Three months ago I was contacted by Eduard Yadgarov of Pye Properties, new owners of the old Shore Theater building, regarding the company's plans for the structure and a possible collaboration with the Coney Island History Project. During our meeting at the sleek new company offices on West 8th Street, I was shown plans for the renovations and new attractions that include a hotel and rooftop restaurant.
We discussed historic preservation of the ornate interior details that I documented a decade ago. I was then told the bad news: Almost all of the beautiful plaster decorations, the mermaids and ships that had once embellished the mezzanine and other areas, had been destroyed by vandalism and water leaks during the time that the building had been occupied by squatters prior to Pye's purchase of the building. Horace Bullard's heirs had let the building rot, and the roof had been leaking for years.
On October 5 Yadgarov and his father gave me a tour of the theater's interior. After donning hard hats, we used flashlights to work our way through the ruins of the once elegant theater. The damage was extensive. In the years following Horace Bullard's death, the vacant building had been stripped of its window frames and almost anything else of value. Water damage had destabilized the theater's decorative interior and exterior brick walls to a point that seemed beyond repair. Only a few historic items remained, and Yadgarov assured me that those relics will be preserved and included in the new construction.
In 2010 I testified in favor of landmarking the building and also gave a presentation at the Landmarks Preservation Commission hearing that showed the building's interior, hoping that it could be saved. I had always imagined that the theater could somehow be preserved much as the old Harvey Theater at BAM had been renovated and restored while leaving most of the original details. But after the tour, which was extremely hazardous as plaster was still collapsing around us, I realized that this was a hopeless situation. The ceiling of the mezzanine with its mermaids and ships and ocean motifs was gone, leaving only piles of damp debris. No trace of the artwork remains.
The only surviving remnants are the beautiful marble columns, ornate railings, and the mosaic water fountain, which Pye Properties has promised to retain, restore and place in the new hotel's lobby.
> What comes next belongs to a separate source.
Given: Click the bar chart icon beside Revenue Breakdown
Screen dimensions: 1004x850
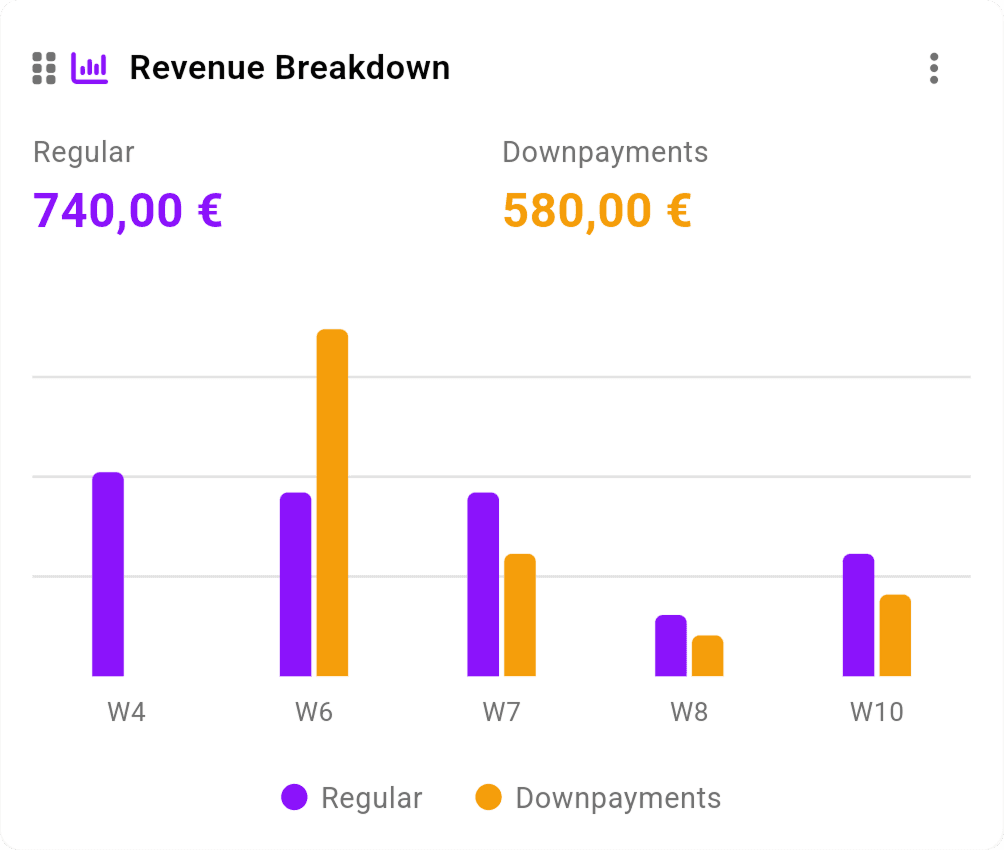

The theater's ceiling and enormous dome, which I had once seen re-wired and lit up by former caretaker Andy Badalementi 10 years ago, has suffered serious water damage. I doubt that it can be salvaged. This was a sad tour, but afterwards I complimented Yadgarov on the company's ambitious efforts to renovate and repurpose the landmark structure. Not many developers would take on such a seemingly impossible and expensive task. Although a restored theater would have been a great project, it no longer seems feasible. It will be wonderful to have the landmarked building open to the public once again, filled with new amenities and attractions for Coney Island.
– Charles Denson
SAVED: The mosaic fountain on the theater's mezzanine will be preserved and restored.
SAVED: The ornate railings on the balcony steps will be salvaged and repurposed.
2006: The theater's marble columns have survived and will be restored and placed in the hotel's lobby but the plaster ceiling artwork is gone forever.
The lobby ceiling, decorated with nautical creatures and sporting unusual lighting fixtures, is intact and will be restored by Pye Properties.